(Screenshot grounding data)

=-=-=

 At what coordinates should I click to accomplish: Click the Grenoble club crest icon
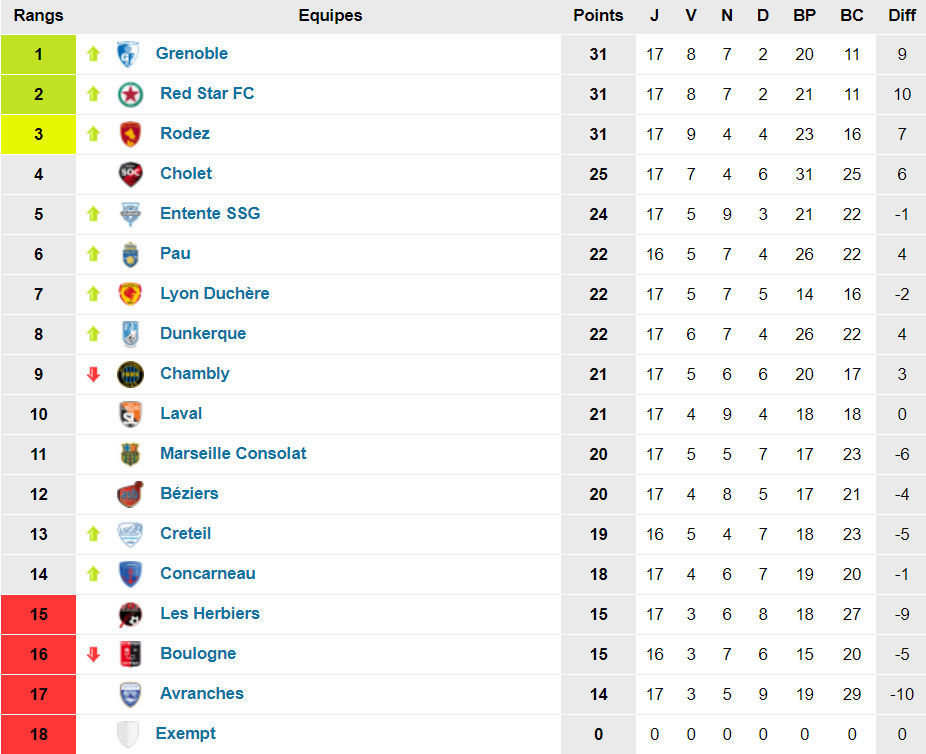[x=127, y=54]
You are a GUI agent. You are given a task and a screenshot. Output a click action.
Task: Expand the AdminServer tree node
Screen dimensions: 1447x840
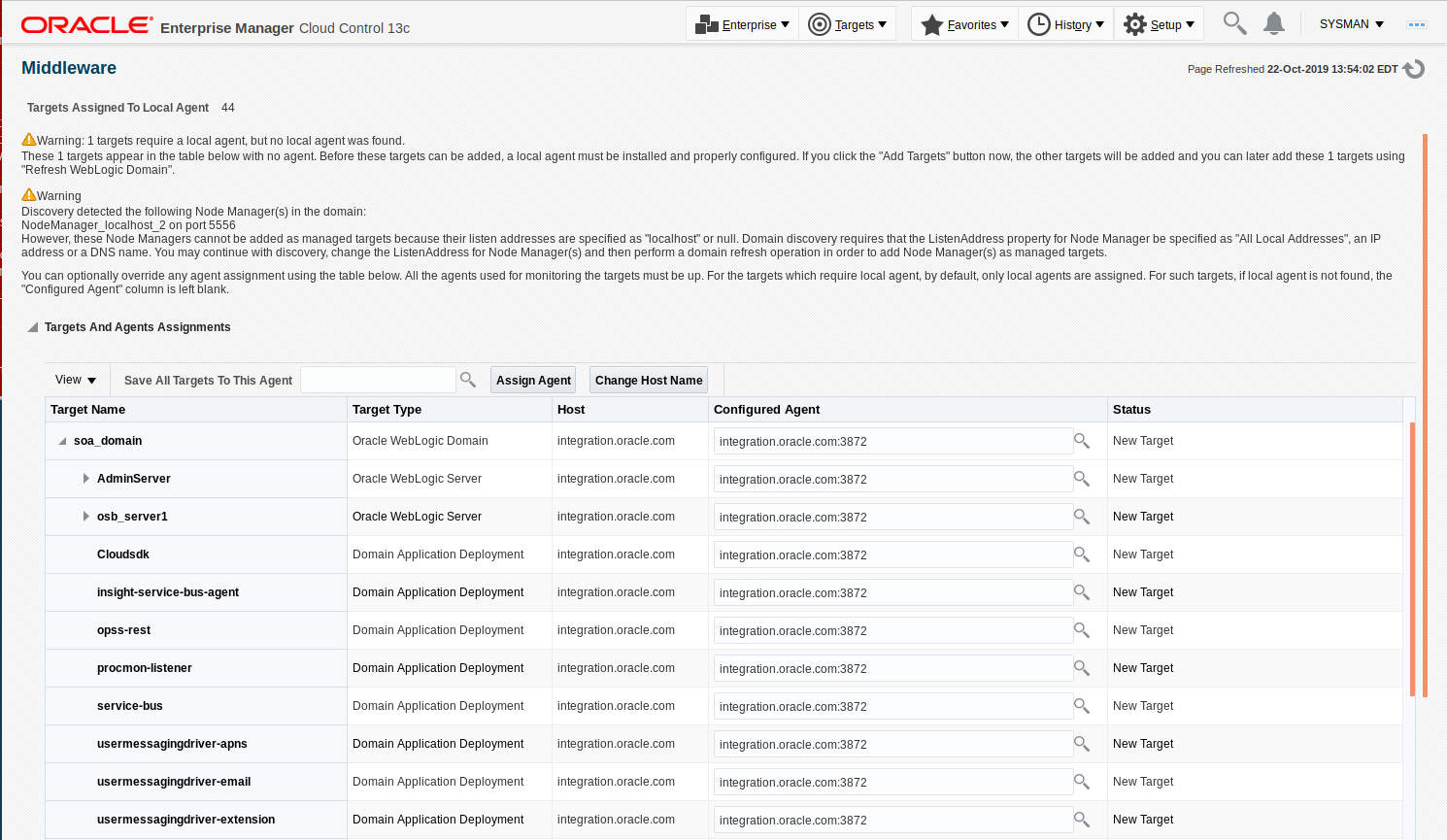point(86,479)
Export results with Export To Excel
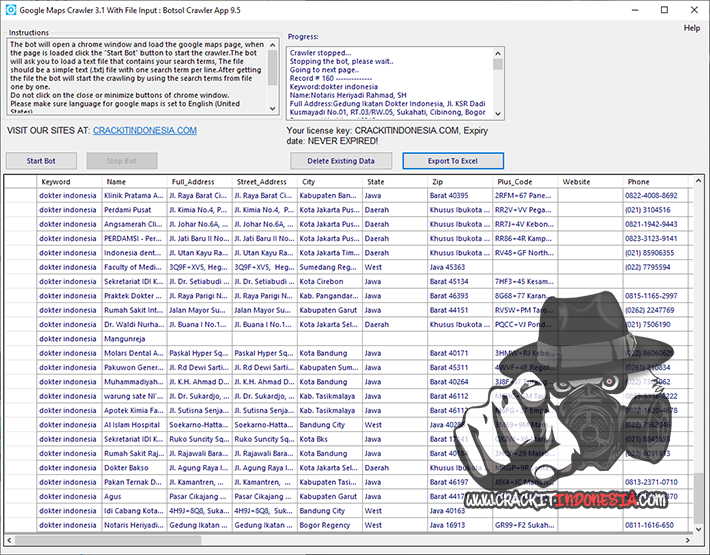Screen dimensions: 710x555 [x=452, y=160]
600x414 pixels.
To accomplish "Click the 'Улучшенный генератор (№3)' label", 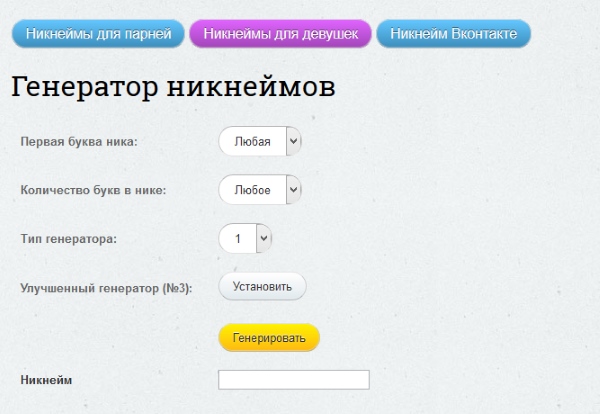I will coord(104,287).
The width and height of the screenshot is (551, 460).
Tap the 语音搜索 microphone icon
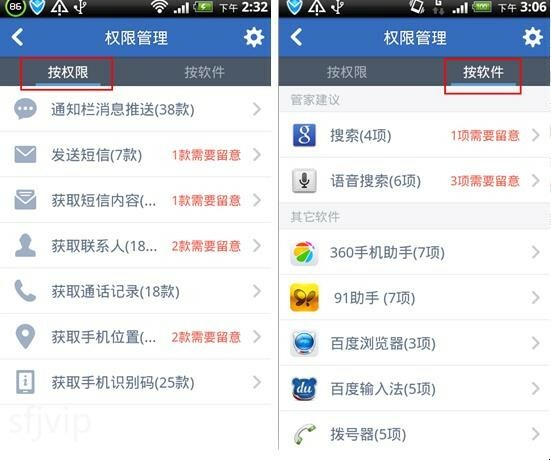coord(304,181)
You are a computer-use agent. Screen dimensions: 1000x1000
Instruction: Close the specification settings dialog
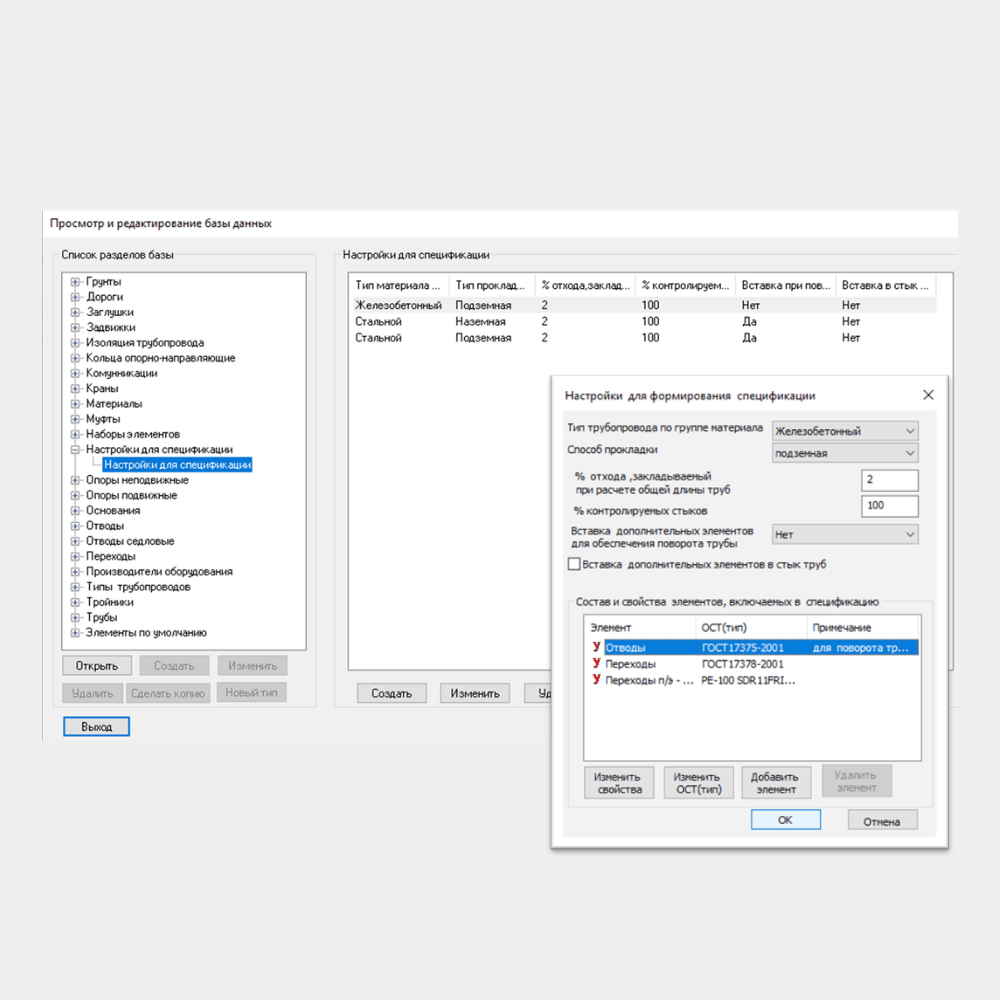(927, 395)
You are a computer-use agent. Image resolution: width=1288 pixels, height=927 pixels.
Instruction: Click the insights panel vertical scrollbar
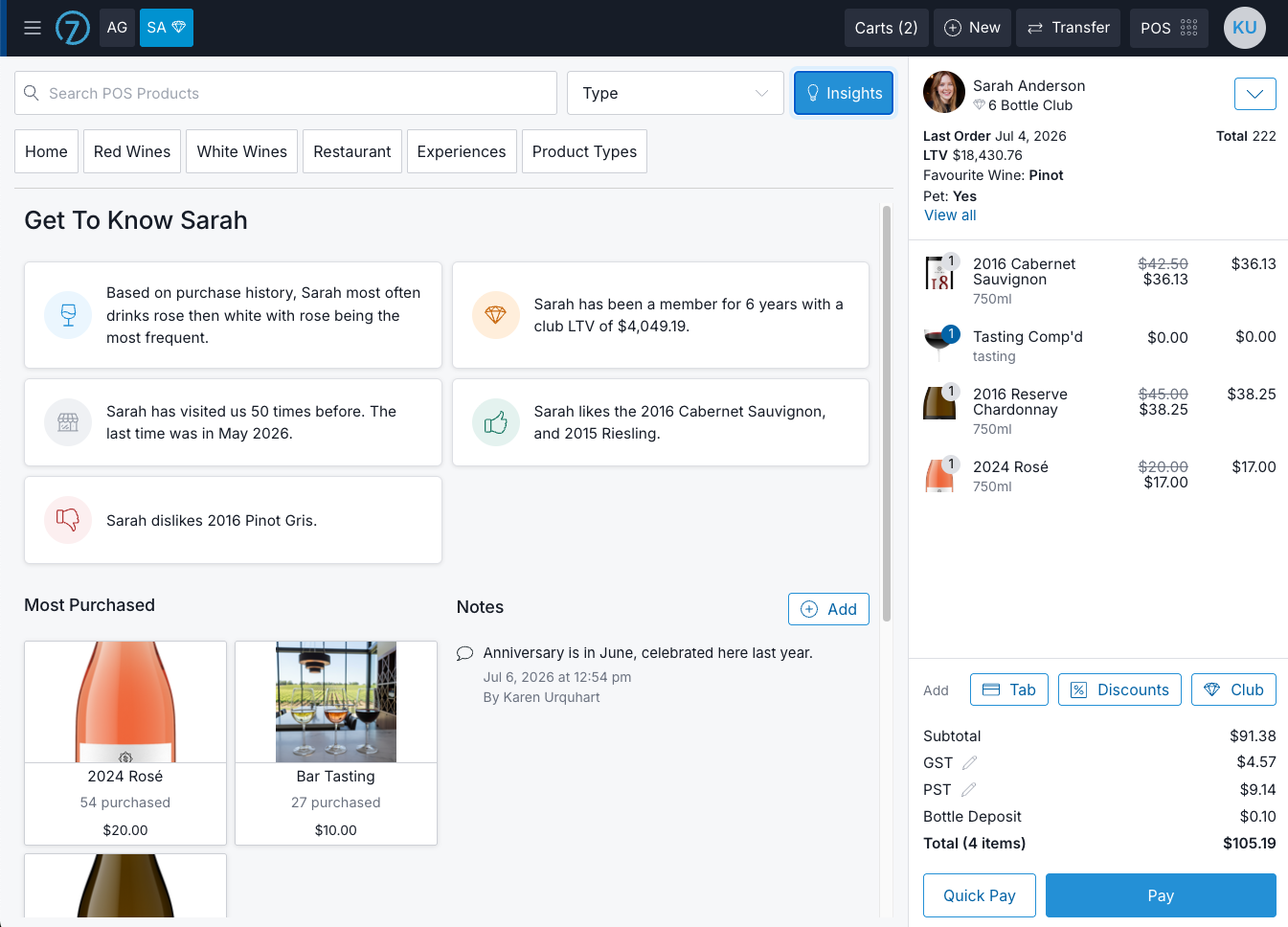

=-=-=

■ Task directions:
Reply with nothing but the number of lines in the data that include the word "height".

■ Task result:
2